+++ Exercise text

Neo-cons don't give a flying fuck about insurance working. The less it works, the greater its profits.
(Until they get sick.)
 
Suppose you have to pay more but it takes you less time to figure that out?
It will come down to the amount of each of the deductions. Wouldn't it benefit the poor and lower middle class more who don't itemize?
If they don't have children.

People really fucked are grad students (stipends get taxed), the elderly (medical expense deductions), people who live in blue states (high property and local/state taxes).

Man, I remember all the bullshit from the right-wing about money getting taxed twice.
 
The passed Senate tax bill repealed the ACA individual mandate. The House will surely oblige. Good.

Because you want to return to the status quo ante, where premium inflation rose at a higher rate and millions fewer had any health care coverage? The individual mandate was necessary, because insurance does not work unless people who don't collect benefits pay premiums into the common pool. That's why the individual mandate existed--to induce young, healthy individuals to start paying into the fund as a means of insuring the health care of those who most needed it. That would be a terribly unfair burden on those with bodies that never aged or got sick, but most of us are mortal, unfortunately.

I don't care about your moral preening. It is tyrannical for the government to force individuals to purchase a private product just for living.
Odd, seeing almost all people required access to said private product services when said living began. Some people have stupid idea what they think tyranny is.
Are people just serfs to you, to be used by this or that bureaucrat to advance someone else's economic policy? If the government has this power, then the government should also force people to rent/buy a home so we can eliminate poverty; or force people to buy cable so all those cable channels no one watches don't go defunct.
LOOK OUT EVERYONE!!! IT'S A SLIPPERY SLOPE!!!
 
I don't care about your moral preening. It is tyrannical for the government to force individuals to purchase a private product just for living.
Odd, seeing almost all people required access to said private product services when said living began. Some people have stupid idea what they think tyranny is.
Are people just serfs to you, to be used by this or that bureaucrat to advance someone else's economic policy? If the government has this power, then the government should also force people to rent/buy a home so we can eliminate poverty; or force people to buy cable so all those cable channels no one watches don't go defunct.
LOOK OUT EVERYONE!!! IT'S A SLIPPERY SLOPE!!!

Good grief. Once you set the precedent you're stuck with it. That's exactly why the repeal was in this tax bill. SCOTUS said it was a tax. So any further Congress can reference that decision to force some other do-gooder mandate by having the IRS enforce it. But authoritarians like you don't care about individual liberty.

++++++
+++ Entries supplied

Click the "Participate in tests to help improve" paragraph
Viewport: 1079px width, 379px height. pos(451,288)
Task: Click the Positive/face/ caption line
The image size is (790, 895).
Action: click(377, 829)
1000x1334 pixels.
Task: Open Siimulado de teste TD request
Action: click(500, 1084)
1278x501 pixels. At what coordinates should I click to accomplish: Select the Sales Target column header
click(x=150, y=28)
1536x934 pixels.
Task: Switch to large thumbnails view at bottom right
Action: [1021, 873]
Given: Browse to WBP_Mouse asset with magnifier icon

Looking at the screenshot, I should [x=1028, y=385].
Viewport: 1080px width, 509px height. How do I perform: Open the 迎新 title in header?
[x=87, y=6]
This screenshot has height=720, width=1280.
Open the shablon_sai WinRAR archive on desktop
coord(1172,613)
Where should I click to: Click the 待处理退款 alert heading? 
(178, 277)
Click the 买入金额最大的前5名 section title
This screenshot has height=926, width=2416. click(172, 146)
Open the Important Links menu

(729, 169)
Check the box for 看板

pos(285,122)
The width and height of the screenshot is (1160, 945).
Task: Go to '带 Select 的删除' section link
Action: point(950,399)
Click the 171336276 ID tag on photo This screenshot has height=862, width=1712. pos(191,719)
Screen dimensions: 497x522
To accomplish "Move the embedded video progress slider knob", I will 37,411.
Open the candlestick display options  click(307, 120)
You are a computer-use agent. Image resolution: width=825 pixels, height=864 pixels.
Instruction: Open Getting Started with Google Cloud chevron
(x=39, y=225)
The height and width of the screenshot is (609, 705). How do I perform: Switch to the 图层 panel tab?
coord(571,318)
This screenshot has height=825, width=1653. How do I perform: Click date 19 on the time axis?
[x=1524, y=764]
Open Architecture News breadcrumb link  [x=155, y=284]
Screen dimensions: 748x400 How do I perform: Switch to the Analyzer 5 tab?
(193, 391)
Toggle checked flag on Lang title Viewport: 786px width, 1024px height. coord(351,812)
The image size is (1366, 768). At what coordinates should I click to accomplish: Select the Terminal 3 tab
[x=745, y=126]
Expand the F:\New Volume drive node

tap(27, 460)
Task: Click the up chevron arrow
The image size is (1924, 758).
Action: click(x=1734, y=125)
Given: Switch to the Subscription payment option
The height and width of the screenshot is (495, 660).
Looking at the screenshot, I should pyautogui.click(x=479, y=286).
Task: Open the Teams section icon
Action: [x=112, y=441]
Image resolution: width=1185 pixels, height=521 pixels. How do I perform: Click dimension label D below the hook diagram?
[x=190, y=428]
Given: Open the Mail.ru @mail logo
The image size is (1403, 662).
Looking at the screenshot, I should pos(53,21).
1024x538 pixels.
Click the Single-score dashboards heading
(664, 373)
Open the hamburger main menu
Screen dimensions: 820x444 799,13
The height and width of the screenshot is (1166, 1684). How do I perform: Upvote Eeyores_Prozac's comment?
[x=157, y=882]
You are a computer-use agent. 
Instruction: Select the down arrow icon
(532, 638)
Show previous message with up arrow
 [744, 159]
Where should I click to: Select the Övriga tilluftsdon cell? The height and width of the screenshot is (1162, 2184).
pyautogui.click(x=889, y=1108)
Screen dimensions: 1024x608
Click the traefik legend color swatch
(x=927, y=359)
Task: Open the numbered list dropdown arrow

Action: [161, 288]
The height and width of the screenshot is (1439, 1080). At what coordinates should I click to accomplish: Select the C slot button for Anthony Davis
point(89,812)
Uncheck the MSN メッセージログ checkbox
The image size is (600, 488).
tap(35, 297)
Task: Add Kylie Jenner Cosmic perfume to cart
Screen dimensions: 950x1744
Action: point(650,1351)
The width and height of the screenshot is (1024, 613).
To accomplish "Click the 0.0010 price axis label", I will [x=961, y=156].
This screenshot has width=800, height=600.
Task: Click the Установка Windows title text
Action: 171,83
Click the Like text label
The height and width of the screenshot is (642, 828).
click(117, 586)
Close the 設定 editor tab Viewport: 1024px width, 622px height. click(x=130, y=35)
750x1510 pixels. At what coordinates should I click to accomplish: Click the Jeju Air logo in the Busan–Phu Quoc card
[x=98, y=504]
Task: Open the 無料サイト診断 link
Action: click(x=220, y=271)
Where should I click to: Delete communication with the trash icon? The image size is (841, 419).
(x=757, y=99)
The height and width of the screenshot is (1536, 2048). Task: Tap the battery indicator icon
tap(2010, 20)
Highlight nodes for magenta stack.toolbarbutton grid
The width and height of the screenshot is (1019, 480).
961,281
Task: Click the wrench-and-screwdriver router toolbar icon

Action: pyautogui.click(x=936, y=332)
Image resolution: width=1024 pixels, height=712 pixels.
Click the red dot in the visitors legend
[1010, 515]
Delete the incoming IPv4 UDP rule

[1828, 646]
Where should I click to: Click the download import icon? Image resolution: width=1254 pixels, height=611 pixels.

++++++

**Assigned task 1**
Answer the following about the tax bill discussion, one line each:
(a) Which three groups of people does the text single out as hardest hit, and for what reason in each case?
(b) What did the passed Senate tax bill repeal?
(c) What did SCOTUS say the individual mandate was?
**Assigned task 2**
Rewrite the paragraph of the tax bill discussion beginning "Because you want to return to the status quo ante" as a short bulleted list that keeps its main points.
The data that accompanies the tax bill discussion is separate material.

**Response box 1**
(a) Grad students, because their stipends get taxed; the elderly, because of medical expense deductions; and people who live in blue states, because of high property and local/state taxes.
(b) The ACA individual mandate.
(c) A tax.

**Response box 2**
- Repealing the mandate would bring back the earlier situation, when premium inflation rose faster and millions fewer people had health care coverage.
- Insurance works only if people who don't collect benefits pay premiums into the common pool.
- The individual mandate existed to get young, healthy people paying into the fund so that those who most needed care would be insured.
- Such a burden would be unfair only to people whose bodies never aged or got sick, but most people are mortal.